Minimum Number of K Consecutive Bit Flips
HardUpdated: Aug 2, 2025
Practice on:
Problem
You are given a binary array nums and an integer k.
A k-bit flip is choosing a subarray of length k from nums and simultaneously changing every 0 in the subarray to 1, and every 1 in the subarray to 0.
Return _the minimum number ofk-bit flips required so that there is no _0
in the array. If it is not possible, return -1.

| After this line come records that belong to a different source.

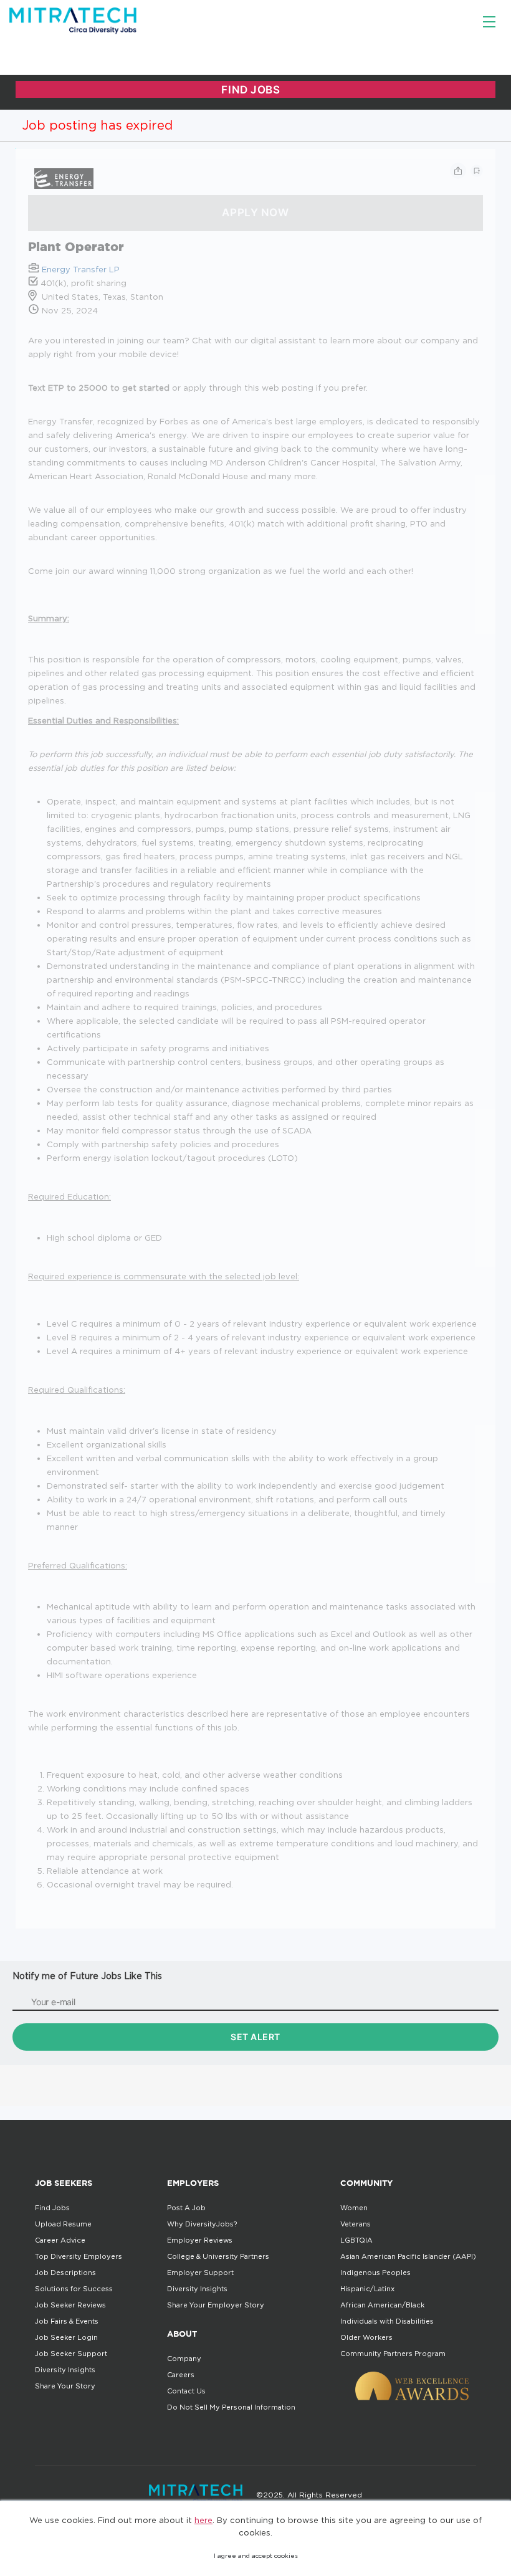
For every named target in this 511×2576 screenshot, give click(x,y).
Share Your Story (65, 2386)
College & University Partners (218, 2256)
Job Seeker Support (71, 2353)
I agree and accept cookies (256, 2555)
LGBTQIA (356, 2240)
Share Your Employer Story (215, 2305)
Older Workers (366, 2337)
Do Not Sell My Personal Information (231, 2407)
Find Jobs (52, 2207)
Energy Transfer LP (81, 269)
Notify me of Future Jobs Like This (87, 1975)
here (203, 2520)
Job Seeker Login (66, 2337)
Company (184, 2358)
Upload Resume (63, 2224)
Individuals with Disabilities (387, 2321)
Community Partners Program (393, 2353)
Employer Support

A subarray is a contiguous part of an array.
Examples
Example 1
Input: nums = [0,1,0], k = 1
Output: 2
Explanation: Flip nums[0], then flip nums[2].
Example 2
Input: nums = [1,1,0], k = 2
Output: -1
Explanation: No matter how we flip subarrays of size 2, we cannot make the array become [1,1,1].
Example 3
Input: nums = [0,0,0,1,0,1,1,0], k = 3
Output: 3
Explanation:
Flip nums[0],nums[1],nums[2]: nums becomes [1,1,1,1,0,1,1,0]
Flip nums[4],nums[5],nums[6]: nums becomes [1,1,1,1,1,0,0,0]
Flip nums[5],nums[6],nums[7]: nums becomes [1,1,1,1,1,1,1,1]
Constraints
1 <= nums.length <= 10^51 <= k <= nums.length
Solution
Method 1 – Greedy with Flip Count (Sliding Window)
Intuition
We want to flip only when we see a 0, and each flip affects k consecutive bits. To avoid flipping the same bit multiple times, use a sliding window to track flips and propagate their effect.
Approach
- Iterate through nums. If the current bit is 0 (after considering previous flips), flip starting here.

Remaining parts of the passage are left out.